References (both subscription access only)
John Mack Faragher

2007 HBO’s “Deadwood”: Not Your Typical Western.  Montana: The Magazine of Western History 57(3):60-65, 96

Harry C. Schnur, Harry L. Levy, Paul MacKendrick, Agnes K. L. Michels, James A. Notopoulos and William H. Stahl

1960 In the Entertainment World: Spartacus.  The Classical World 54(3):103-104.

Toy Narratives: Childhood and Global Consumption

Li-Yi-Chen China (image Gabriele Galimberti).

Li Yi Chen in Shenyang, China (image Gabriele Galimberti).

The Italian photographer Gabriele Galimberti is an anthropologist of sorts, capturing and comparing individual people in relatively universal moments—Coffee Surfing: In Search of Sips of Happiness features people drinking a cup of coffee; Delicatessen with Love tells the story of grandmothers and their favorite dishes; and CouchSurfing documents a year Galimberti spent on strangers’ couches throughout the world.  The projects are visual narratives that compare people across all social stations and lines of geographical and cultural difference, invoking common humanity around mostly universal acts like eating, sleeping, and parenting.

His series Toy Stories cleverly weaves material things into this narrative and visual mechanics.  Galimberti took pictures of children with their favorite toys, straightforward images of children with a few toys in their own spaces.  Most of the toys are quite familiar, and the rooms might be in nearly any place, so the project paints a picture of considerable commonalities.  The narrative in this and many of Galimberti’s other projects tends to revolve around leveling distinctions and difference: plastic dinosaurs, for instance, patrol the distant reaches of Malta, Malawi, and Texas; Barbie reigns over bedrooms in Haiti, the Philippines, and Albania; Lego is found in Alaska and South Africa alike; and fabulous cars are part of the landscape in Iceland, Latvia, and Thailand.

Julia Xhako, Tirana, Albania (image Gabriele Galimberti).

Julia’s bedroom in Tirana, Albania (image Gabriele Galimberti).

Noel in Dallas, Texas (image Gabriele Galimberti).

Noel in Dallas, Texas (image Gabriele Galimberti).

It is difficult to instantly look at any of Galimberti’s images and know the child’s class standing or where they live, and of course that is one of the project’s most interesting implications: all of the dimensions of identity that we take for granted as being marked by our things and our bodies are not especially clear if plausible when we ponder an image of a kid and their toys.  Some places are distinctive—the sub-bathed path of Maudy’s home in Zambia, or the well-appointed bedroom of Tyra in Sweden—but they are difficult to reduce to facile class and nationalist caricatures.  The goods that fill these global toy boxes are not surprisingly highly standardized, so the project does not ignore that children—and the parents buying their toys–are increasingly socialized in a universal marketplace.  Some toy assemblages and spaces in the project seem stylish, fresh, and perhaps even costly, while others have the patina of extensive play and inhabit spare spaces.  Yet Galimberti argues that in general the images reflect that children are universally much the same and simply “want to play.”

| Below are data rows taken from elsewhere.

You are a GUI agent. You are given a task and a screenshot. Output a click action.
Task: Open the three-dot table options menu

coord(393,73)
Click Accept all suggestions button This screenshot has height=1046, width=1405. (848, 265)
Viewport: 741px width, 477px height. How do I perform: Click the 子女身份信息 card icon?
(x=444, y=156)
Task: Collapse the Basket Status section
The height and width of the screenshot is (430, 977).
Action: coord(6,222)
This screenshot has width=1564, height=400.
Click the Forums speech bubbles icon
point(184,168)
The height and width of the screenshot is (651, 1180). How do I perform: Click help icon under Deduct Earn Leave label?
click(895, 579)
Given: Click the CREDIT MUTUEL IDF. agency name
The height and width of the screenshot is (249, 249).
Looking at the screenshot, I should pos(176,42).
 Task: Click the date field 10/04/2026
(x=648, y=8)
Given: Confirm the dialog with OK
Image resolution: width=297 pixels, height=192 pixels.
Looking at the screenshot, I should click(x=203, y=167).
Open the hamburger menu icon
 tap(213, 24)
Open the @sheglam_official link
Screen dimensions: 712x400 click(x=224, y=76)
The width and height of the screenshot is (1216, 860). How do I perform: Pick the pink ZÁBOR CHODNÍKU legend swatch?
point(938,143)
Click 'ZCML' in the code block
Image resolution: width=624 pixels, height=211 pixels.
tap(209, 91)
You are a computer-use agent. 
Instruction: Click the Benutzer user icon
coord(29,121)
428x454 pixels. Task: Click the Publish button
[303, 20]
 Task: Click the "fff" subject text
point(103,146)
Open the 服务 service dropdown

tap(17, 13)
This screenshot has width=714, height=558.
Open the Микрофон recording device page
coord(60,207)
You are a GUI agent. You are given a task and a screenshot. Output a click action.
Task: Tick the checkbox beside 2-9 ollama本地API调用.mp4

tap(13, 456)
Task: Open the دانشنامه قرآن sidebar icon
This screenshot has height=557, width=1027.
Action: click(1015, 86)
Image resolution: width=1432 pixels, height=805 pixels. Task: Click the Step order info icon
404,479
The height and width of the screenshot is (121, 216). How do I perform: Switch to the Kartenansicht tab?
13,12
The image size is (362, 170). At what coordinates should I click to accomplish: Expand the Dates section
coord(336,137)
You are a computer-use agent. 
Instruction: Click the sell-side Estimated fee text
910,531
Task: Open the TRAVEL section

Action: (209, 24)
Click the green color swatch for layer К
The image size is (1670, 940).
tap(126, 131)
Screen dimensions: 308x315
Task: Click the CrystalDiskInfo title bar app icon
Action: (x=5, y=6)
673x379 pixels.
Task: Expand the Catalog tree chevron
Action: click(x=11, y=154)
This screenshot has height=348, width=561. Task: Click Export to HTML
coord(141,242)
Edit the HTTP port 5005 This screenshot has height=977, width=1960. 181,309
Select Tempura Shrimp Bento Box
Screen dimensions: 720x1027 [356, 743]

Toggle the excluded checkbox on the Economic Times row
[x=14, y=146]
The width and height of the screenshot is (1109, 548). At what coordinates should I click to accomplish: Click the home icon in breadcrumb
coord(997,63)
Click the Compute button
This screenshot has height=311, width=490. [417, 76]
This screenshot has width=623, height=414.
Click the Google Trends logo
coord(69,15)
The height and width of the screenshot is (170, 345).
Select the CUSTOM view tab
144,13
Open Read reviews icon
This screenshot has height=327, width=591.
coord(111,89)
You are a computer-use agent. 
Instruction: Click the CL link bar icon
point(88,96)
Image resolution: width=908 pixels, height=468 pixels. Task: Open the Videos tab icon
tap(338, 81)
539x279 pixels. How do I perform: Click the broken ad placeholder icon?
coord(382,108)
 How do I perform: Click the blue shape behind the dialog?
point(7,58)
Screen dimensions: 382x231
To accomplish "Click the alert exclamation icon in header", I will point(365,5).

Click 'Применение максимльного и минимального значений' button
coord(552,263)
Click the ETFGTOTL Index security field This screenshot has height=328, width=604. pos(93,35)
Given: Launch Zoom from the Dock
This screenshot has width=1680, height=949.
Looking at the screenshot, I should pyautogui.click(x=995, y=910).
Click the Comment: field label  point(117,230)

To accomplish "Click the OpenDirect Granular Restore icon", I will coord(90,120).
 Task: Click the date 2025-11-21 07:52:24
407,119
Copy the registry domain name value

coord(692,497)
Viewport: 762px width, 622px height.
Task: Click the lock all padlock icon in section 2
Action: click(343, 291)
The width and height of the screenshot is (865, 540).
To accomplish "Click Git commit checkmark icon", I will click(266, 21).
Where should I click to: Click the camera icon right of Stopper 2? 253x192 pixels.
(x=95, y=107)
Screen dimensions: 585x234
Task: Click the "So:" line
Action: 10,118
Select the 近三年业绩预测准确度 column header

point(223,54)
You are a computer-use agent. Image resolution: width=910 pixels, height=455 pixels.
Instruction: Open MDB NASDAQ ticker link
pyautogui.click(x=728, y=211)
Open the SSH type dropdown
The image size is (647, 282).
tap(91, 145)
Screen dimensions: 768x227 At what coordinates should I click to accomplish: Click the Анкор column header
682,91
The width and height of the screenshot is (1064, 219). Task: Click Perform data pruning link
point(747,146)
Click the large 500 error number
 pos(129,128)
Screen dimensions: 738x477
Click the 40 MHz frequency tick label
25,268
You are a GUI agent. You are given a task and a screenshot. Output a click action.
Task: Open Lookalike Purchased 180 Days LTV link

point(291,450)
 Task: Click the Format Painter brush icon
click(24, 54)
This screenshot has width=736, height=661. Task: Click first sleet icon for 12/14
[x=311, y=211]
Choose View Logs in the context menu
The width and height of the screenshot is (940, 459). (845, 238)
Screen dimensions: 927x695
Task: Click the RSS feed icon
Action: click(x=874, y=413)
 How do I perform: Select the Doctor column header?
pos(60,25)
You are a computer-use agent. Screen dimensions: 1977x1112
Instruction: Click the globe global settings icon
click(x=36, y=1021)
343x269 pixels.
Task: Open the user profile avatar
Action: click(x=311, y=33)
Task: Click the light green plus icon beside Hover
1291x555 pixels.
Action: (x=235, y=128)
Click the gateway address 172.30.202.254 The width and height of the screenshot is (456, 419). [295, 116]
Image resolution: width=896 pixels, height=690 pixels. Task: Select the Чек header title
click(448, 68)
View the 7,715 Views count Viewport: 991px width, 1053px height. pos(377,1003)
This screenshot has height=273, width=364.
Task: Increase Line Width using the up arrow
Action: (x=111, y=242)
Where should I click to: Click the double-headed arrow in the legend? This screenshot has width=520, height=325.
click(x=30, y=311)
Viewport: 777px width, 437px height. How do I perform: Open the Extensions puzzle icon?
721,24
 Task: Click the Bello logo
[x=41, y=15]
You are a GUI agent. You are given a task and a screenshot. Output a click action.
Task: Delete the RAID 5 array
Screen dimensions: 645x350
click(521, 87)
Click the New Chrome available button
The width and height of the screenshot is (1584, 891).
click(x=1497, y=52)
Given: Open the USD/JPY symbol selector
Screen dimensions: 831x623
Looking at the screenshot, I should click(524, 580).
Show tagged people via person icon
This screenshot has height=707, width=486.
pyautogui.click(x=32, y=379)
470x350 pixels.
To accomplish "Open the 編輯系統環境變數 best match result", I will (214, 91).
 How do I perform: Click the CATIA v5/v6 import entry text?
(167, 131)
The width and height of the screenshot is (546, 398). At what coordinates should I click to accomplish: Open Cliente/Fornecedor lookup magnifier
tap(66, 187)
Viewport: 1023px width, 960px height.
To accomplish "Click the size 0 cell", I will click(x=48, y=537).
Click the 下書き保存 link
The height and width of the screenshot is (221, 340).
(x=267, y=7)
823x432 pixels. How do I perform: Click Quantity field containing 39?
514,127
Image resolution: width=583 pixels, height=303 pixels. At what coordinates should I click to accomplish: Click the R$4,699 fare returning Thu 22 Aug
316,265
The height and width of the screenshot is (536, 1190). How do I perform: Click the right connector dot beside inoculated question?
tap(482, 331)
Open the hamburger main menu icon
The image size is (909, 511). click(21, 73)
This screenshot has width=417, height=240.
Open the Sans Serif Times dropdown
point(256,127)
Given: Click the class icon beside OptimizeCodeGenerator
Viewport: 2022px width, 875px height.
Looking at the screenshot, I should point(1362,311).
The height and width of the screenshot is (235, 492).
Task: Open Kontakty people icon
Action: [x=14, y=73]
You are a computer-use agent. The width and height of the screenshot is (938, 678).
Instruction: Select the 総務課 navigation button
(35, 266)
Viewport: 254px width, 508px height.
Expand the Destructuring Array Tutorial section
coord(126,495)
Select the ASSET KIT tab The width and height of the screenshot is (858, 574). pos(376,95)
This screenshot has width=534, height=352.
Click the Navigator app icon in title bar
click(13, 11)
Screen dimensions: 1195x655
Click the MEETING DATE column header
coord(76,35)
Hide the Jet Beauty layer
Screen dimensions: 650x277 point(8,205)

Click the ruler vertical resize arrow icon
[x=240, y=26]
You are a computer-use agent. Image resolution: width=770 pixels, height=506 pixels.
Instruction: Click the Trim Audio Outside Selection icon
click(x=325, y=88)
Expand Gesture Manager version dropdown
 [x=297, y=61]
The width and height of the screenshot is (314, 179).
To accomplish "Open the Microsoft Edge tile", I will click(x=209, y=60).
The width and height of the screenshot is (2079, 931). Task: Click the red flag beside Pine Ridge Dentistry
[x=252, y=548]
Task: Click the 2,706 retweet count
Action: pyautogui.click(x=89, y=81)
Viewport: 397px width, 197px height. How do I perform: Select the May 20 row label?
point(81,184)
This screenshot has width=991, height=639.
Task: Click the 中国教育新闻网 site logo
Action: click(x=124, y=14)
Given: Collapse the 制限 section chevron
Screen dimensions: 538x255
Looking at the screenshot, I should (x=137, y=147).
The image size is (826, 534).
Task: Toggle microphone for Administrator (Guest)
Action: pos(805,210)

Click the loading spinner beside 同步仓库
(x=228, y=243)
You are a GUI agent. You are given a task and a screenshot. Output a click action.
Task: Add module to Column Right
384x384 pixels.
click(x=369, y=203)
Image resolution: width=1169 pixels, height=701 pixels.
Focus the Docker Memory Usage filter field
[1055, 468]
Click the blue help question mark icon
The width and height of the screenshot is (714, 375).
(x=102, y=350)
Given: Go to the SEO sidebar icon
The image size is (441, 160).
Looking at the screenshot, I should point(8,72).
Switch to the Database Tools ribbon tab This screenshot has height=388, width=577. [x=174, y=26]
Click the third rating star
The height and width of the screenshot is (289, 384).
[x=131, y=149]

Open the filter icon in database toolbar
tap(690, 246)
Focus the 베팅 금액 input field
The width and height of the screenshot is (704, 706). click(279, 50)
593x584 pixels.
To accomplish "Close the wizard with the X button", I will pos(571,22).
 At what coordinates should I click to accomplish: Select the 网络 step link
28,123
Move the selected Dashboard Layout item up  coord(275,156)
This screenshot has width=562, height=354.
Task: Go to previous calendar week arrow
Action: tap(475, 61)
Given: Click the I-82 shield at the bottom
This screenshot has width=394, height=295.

The intimacy of Galimberti’s images, the hint of children’s proud innocent possession, and the implication that such modest toys are more than mere commodities in the hands of a child makes for a compelling visual study of material things.  The project ends up being a measured yet complicated critique of global consumption.  On the one hand, the multitude of Barbie’s and the Barbie-pink bedroom of Julia in Albania underscores the utterly total reach of the marketplace into every child and parent’s life.  On the other hand, though, it is hard to reduce these children simply to automatons, because the images give them grace, happiness, and naivety that seems truly universal and seems unlikely to be vanquished simply by mass-produced plastics.  The project delivers a thoughtful anthropological moment of self-reflection by making us contemplate how we see ourselves and others mirrored in such otherwise mundane things.